Андрей Белый, мало кого из тогдашних друзей не обливший в своих мемуарах желчной иронией, о Нилендере говорит с нежностью: «флейтой орфической плакал Нилендер» . Судя по тому, что пишет младшая сестра Цветаевой, Нилендер был увлечен Мариной, однако роман их не состоялся. Для нее уже настало время искать выход из своего одиночества, но не настало из него выйти. В стихотворении «Невестам мудрецов», написанном в десятом году, Цветаева горько иронизировала:
Они покой находят в Гераклите,
Орфея тень им зажигает взор...
А что у вас? Один венчальный флер!..

····················

Задание:
Продолжите фрагмент о Марине Цветаевой и Нилендере, начиная сразу после строки «А что у вас? Один венчальный флер!..».

Исходные данные:
····················

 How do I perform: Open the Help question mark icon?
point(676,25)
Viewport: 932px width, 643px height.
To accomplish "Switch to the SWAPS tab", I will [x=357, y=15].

····················

Результат:
Они с Нилендером решили не встречаться. И вот «взамен письма к человеку, с которым была лишена возможности сноситься иначе», Цветаева собирает стихи своих пятнадцати – семнадцати лет и издает «Вечерний альбом» – это было просто, нужно было только заплатить за печатание. «Взамен письма» определило характер этой книги. То, что порой невозможно сказать с глазу на глаз, Марина вложила в стихи, которые «он» прочтет наедине – как письмо или даже дневник. Так легче открыть себя, не стесняясь своей застенчивости, неуклюжести, «не тех» слов... Недаром Марина зачитывалась «Дневником» рано умершей талантливой художницы Марии Башкирцевой и посвятила «Вечерний альбом» ее «блестящей памяти». Дневник, как и письмо, располагает к большей открытости и откровенности, чем любой другой жанр. В стихах, обращенных к Цветаевой, Максимилиан Волошин вопрошал:
«Почему альбом, а не тетрадь?»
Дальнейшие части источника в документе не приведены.